TCNJ Art Gallery exhibition rethinks representation of black men
“Wounding the Black Male: Photographs from the Light Work Collection” explores the visual exploitation of the disfigured black male body and the ways in which artists disrupt this problematic paradigm.
by Stephanie Shestakow
This spring, TCNJ Art Gallery presented the thought-provoking exhibition Wounding the Black Male: Photographs from the Light Work Collection. Curated by Gallery Director Sarah Cunningham and Associate Professor of English Cassandra Jackson, the show featured 31 photographs exploring the visual exploitation of the disfigured black male body and the ways in which artists disrupt this problematic paradigm.
As viewers confronted themes of violence, sexuality, spirituality, and topics such as slavery, they were challenged to think about the artists’ strategies for depicting black men. Through the accessible medium of photography, the gallery invited visitors to ask critical questions about representation and race.

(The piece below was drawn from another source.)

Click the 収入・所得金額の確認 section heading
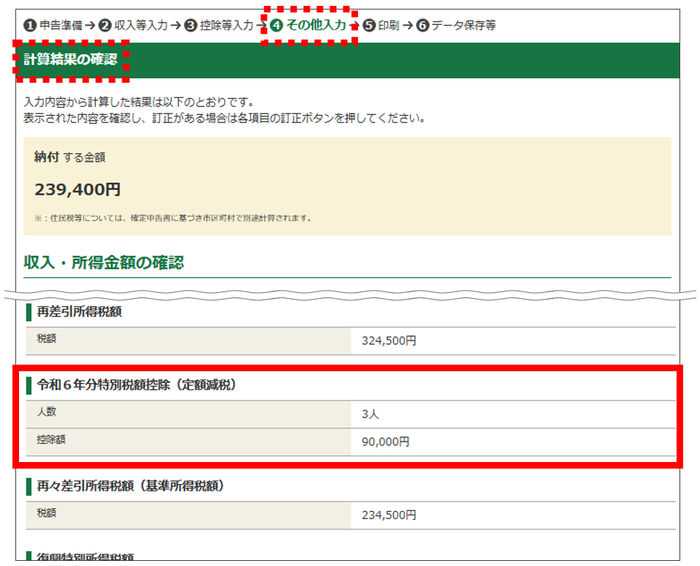The height and width of the screenshot is (566, 700). (104, 262)
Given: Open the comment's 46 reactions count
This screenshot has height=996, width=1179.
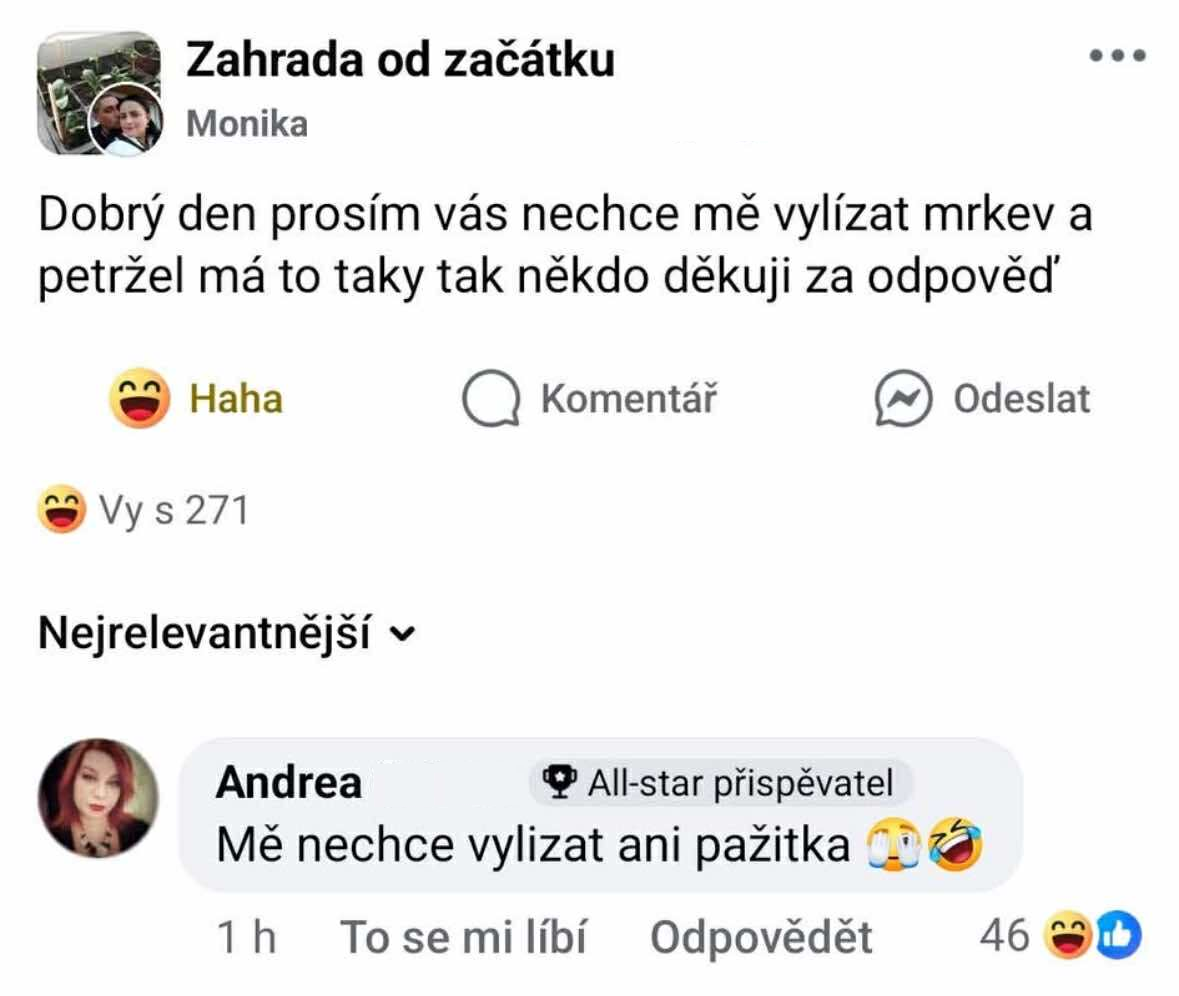Looking at the screenshot, I should [1004, 936].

The project originated in spring 2007 when Jackson, who was researching the book upon which the exhibition is based, spoke at a campus Politics Forum. (Her book, Violence, Visual Culture, and the Black Male Body, was published by Routledge in 2010.) Cunningham was in the audience and recognized that the two artists Jackson addressed most were once affiliated with Light Work, an artist-run, non-profit arts organization located in Syracuse, New York. Light Work supports emerging and under-represented artists working in the media of photography and digital imaging, and remains one of the most important sites in the United States for the production of contemporary photography. Both colleagues were excited about the prospect of an exhibition formed from this groundbreaking collection.

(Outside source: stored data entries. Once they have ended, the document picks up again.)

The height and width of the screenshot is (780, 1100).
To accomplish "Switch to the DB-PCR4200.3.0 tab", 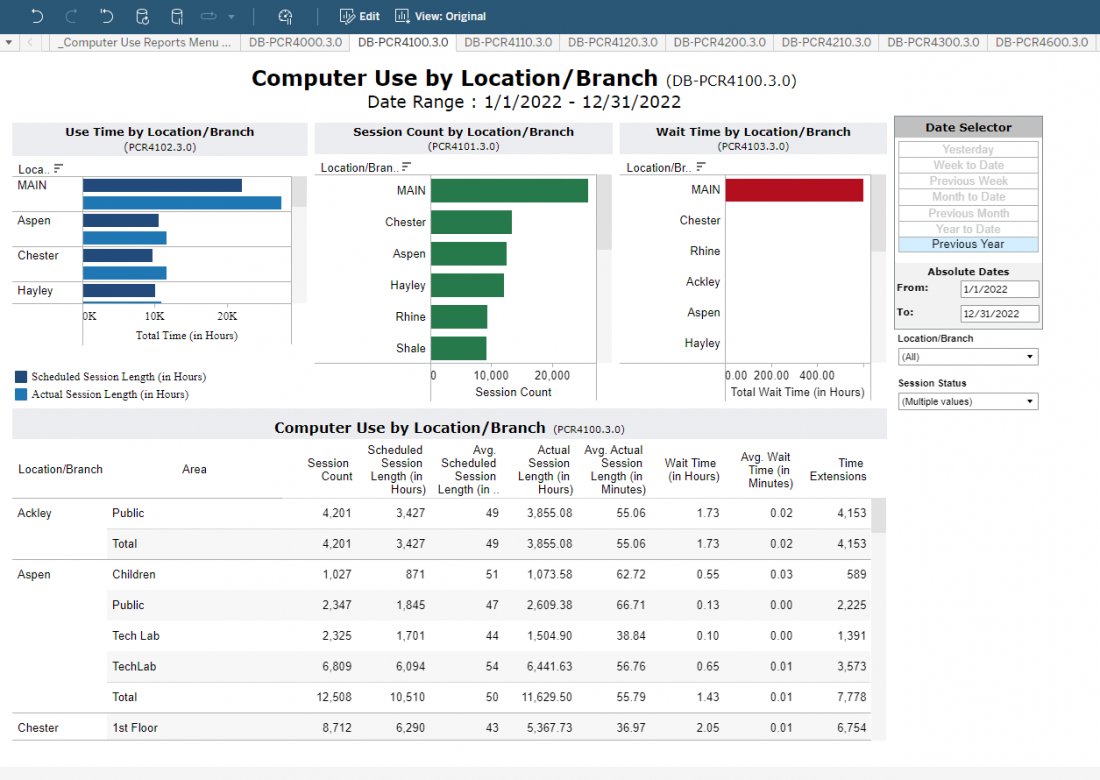I will click(720, 42).
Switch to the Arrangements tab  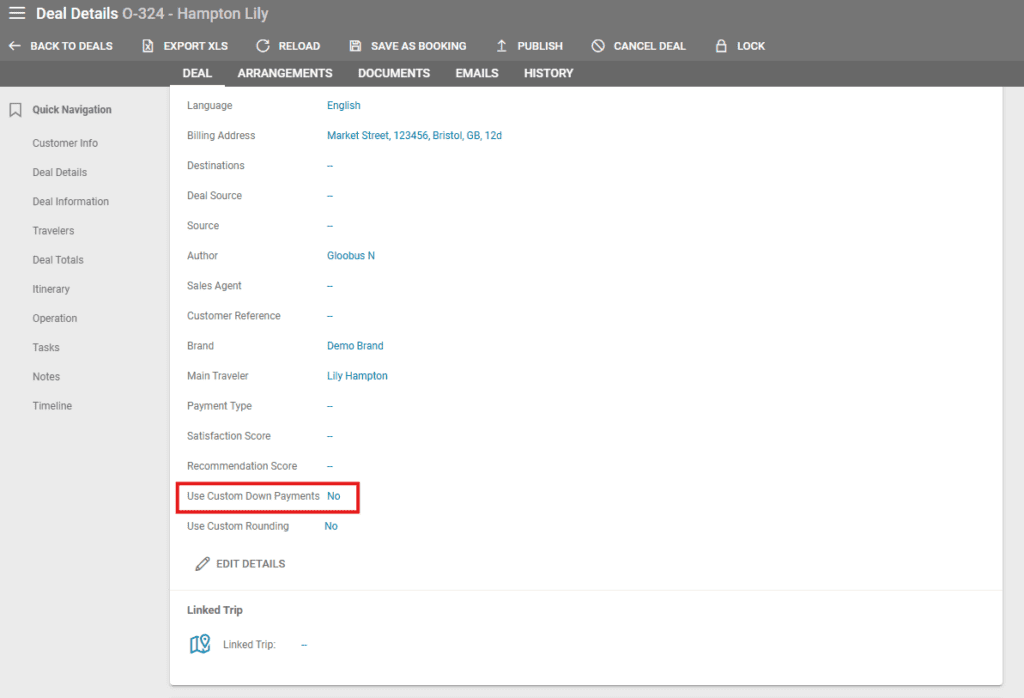click(x=285, y=73)
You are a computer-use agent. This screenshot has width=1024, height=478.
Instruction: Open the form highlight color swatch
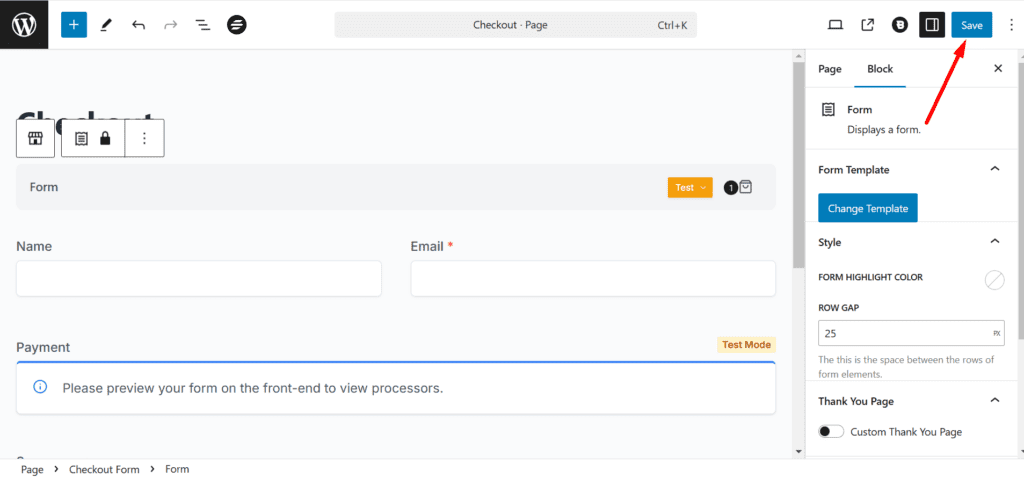coord(994,280)
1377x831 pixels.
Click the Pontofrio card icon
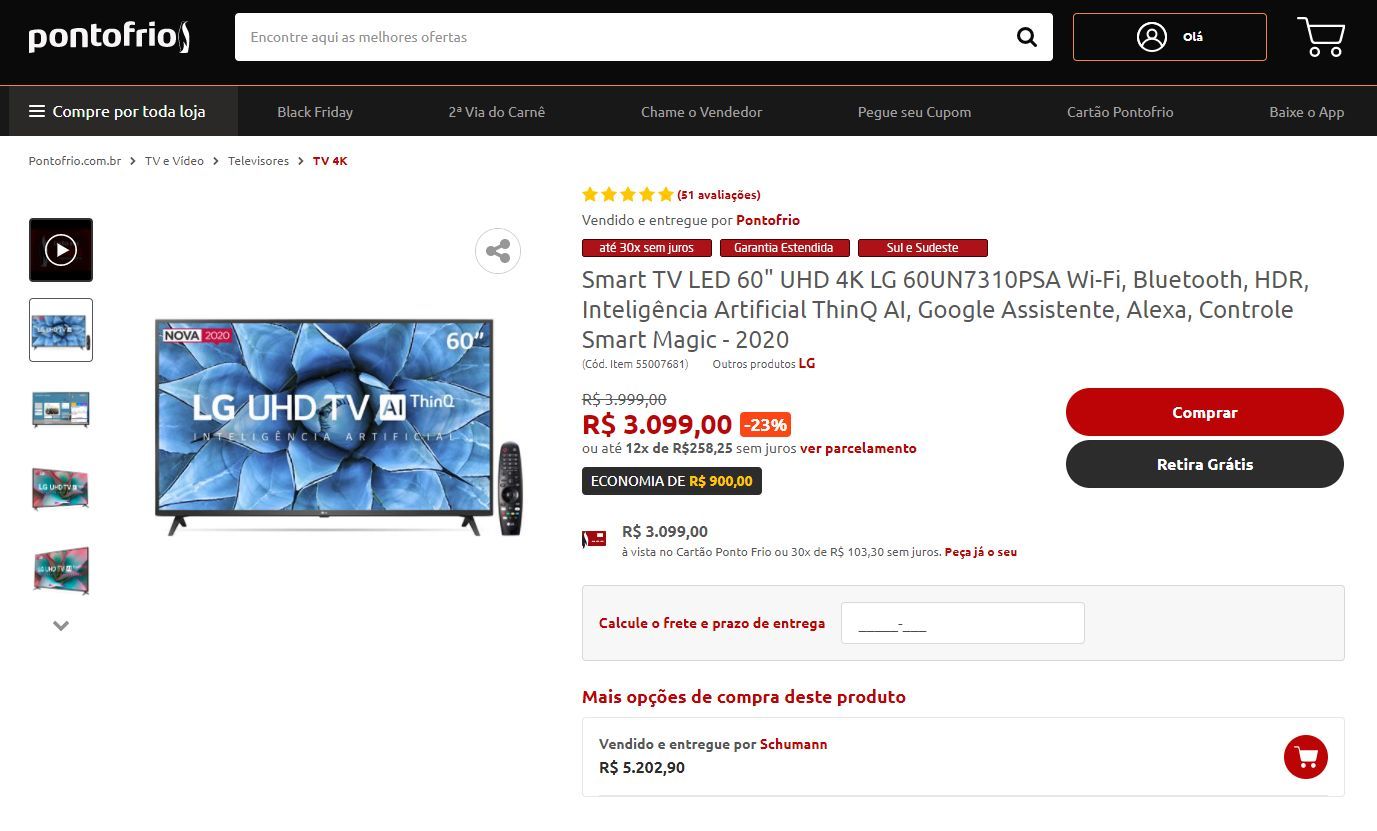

Selecting appropriate images from the collection, and using ideas from Jackson’s writing as a framework, a provocative and critical illustration of black masculinity was born. Cunningham commented: “The goal was not just to create an exhibit to illustrate Cassandra’s book. We also wanted to apply her theories and build on her research.” This was accomplished by extending Jackson’s analysis to a variety of Light Work artists who dealt with the black male body. Each artist in the show captured the notion of reclaiming the wounded black male from the violent representation that has reverberated throughout our culture.
The photographs in Wounding the Black Male range from portraits to still lives, some with no “real” people in them at all. Take Hank Willis Thomas’ and Olujimi Kambui’s stills from a video called Winter in America. There are no actual bodies but instead action figures that portray the murder of Willis’ cousin outside a Philadelphia nightclub, a commentary on the extent to which violence permeates our culture. In Albert Chong’s Self-Portrait with a Baboon Skull, 1994 (1995), the artist combines found objects with his own image that speak to his Asian, Caribbean, and African roots and make us consider the routes of the slave trade and how it shaped the African Diaspora.

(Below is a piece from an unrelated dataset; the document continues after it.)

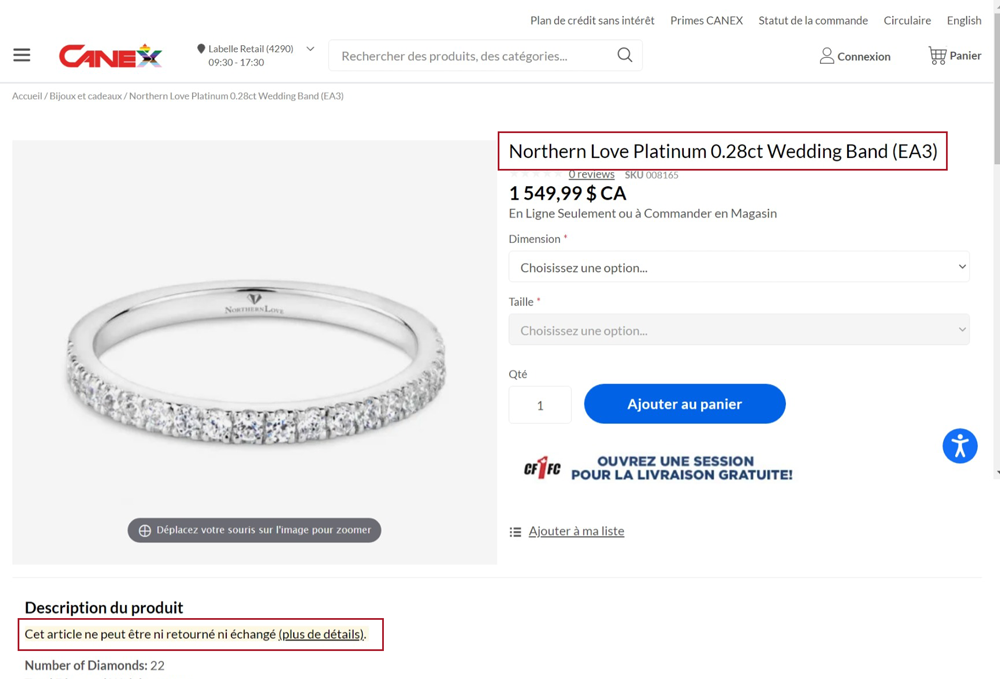1000x679 pixels.
Task: Open the Taille dropdown
Action: click(739, 330)
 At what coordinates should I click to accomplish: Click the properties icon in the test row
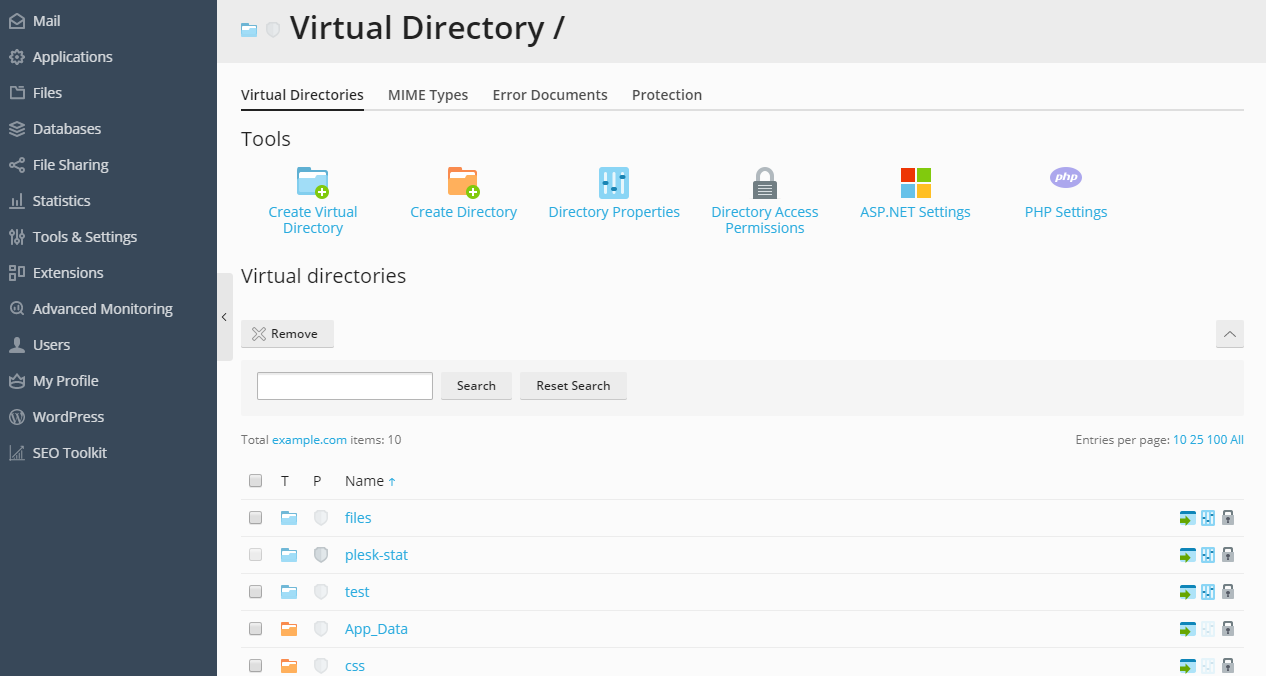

Several artists subvert the notion of the wounded black male by placing black men in iconic roles. Renee Cox’s Pieta, David=The African Origin of Civilization, and Atlas (all from 1995) put black figures in codified and widely recognized images from Western Civilization. Three black-and-white photographs from Max Kandhola’s The Seven Last Words of Christ 1997–2002 depict the head of a man, eyes closed, whose spiky hair evokes a crown of thorns. Jackson sees the image as a reflection of the 19th-century notion of the black slave (such as that found in Harriet Beecher Stowe’s Uncle Tom’s Cabin) who takes the blame and sacrifices himself for others.
Another disrupted black masculine stereotype is the idea of the absent father. In her series The Father Project , Ellen M. Blalock creates compositions that reveal the intimacy and love of the father-child relationship. Skylar (2002) and Jermane (2002) capture the tenderness and love expressed by these young men in a direct and touching way.
Jackson acknowledged the omission of visual historical evidence (such as pictures of slaves or lynchings) from the exhibition, as these images ran the risk of reenacting the violence. The contemporary works in the show alluded to the history of racial violence, but at the same time posed serious challenges to the oppressive racial ideologies that caused that violence. Jackson explained: “Because many of the 19th- and early 20th-century images of wounded black men were designed to impress audiences with the ideology of white supremacy/black inferiority, any reproduction of these images risks disseminating those kinds of ideas.”
Wounding the Black Male epitomized Cunningham’s vision for the TCNJ Art Gallery as teaching instrument and place of innovative cross-disciplinary collaboration. Taking faculty research and ideas deeper through gallery exhibitions enriches the artistic, cultural, and intellectual life of the campus community and beyond.